Collected data
###

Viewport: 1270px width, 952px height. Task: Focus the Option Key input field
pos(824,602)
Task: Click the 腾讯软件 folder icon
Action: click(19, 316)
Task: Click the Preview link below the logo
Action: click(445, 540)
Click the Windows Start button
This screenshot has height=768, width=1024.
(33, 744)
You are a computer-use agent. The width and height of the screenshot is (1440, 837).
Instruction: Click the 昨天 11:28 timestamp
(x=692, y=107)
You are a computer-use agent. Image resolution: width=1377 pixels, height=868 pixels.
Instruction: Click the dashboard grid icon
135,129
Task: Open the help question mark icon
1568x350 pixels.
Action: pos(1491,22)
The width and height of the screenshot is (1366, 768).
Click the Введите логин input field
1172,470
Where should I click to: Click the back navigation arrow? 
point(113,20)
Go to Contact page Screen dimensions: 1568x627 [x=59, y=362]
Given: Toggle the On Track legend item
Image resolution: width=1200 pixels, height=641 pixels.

###

Task brief – Would you repeat all of the entries exactly?

Expected answer –
Viewport: 1270px width, 952px height. Task: Focus the Option Key input field
pos(824,602)
Task: Click the 腾讯软件 folder icon
Action: click(19, 316)
Task: Click the Preview link below the logo
Action: click(445, 540)
Click the Windows Start button
This screenshot has height=768, width=1024.
(33, 744)
You are a computer-use agent. The width and height of the screenshot is (1440, 837).
Instruction: Click the 昨天 11:28 timestamp
(x=692, y=107)
You are a computer-use agent. Image resolution: width=1377 pixels, height=868 pixels.
Instruction: Click the dashboard grid icon
135,129
Task: Open the help question mark icon
1568x350 pixels.
Action: pos(1491,22)
The width and height of the screenshot is (1366, 768).
Click the Введите логин input field
1172,470
Where should I click to: Click the back navigation arrow? 
point(113,20)
Go to Contact page Screen dimensions: 1568x627 [x=59, y=362]
Given: Toggle the On Track legend item
Image resolution: width=1200 pixels, height=641 pixels.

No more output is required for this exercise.